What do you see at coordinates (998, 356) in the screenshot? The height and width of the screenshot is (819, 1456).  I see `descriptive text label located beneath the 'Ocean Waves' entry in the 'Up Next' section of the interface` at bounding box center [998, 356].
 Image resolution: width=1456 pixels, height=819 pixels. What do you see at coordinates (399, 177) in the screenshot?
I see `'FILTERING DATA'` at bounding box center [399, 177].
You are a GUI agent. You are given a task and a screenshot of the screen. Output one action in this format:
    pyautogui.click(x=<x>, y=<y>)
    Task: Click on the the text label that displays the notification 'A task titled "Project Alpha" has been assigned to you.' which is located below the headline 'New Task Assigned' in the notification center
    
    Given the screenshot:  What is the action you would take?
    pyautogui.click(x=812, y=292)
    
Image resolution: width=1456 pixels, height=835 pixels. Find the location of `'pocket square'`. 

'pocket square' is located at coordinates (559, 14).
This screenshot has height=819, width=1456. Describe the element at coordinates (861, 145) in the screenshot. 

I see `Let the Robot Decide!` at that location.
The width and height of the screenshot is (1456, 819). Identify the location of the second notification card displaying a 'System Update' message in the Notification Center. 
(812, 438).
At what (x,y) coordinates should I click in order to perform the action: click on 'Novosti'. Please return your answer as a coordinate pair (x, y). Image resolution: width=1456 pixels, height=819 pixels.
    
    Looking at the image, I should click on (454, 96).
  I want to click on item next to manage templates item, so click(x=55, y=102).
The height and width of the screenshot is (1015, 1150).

+===+

**Required work:** Reproduce every item above word for word, in the same order.

**Exercise output:**
What do you see at coordinates (998, 356) in the screenshot? The height and width of the screenshot is (819, 1456).  I see `descriptive text label located beneath the 'Ocean Waves' entry in the 'Up Next' section of the interface` at bounding box center [998, 356].
 Image resolution: width=1456 pixels, height=819 pixels. What do you see at coordinates (399, 177) in the screenshot?
I see `'FILTERING DATA'` at bounding box center [399, 177].
You are a GUI agent. You are given a task and a screenshot of the screen. Output one action in this format:
    pyautogui.click(x=<x>, y=<y>)
    Task: Click on the the text label that displays the notification 'A task titled "Project Alpha" has been assigned to you.' which is located below the headline 'New Task Assigned' in the notification center
    
    Given the screenshot:  What is the action you would take?
    pyautogui.click(x=812, y=292)
    
Image resolution: width=1456 pixels, height=835 pixels. Find the location of `'pocket square'`. 

'pocket square' is located at coordinates (559, 14).
This screenshot has height=819, width=1456. Describe the element at coordinates (861, 145) in the screenshot. 

I see `Let the Robot Decide!` at that location.
The width and height of the screenshot is (1456, 819). Identify the location of the second notification card displaying a 'System Update' message in the Notification Center. 
(812, 438).
At what (x,y) coordinates should I click in order to perform the action: click on 'Novosti'. Please return your answer as a coordinate pair (x, y). Image resolution: width=1456 pixels, height=819 pixels.
    
    Looking at the image, I should click on (454, 96).
  I want to click on item next to manage templates item, so click(x=55, y=102).
The height and width of the screenshot is (1015, 1150).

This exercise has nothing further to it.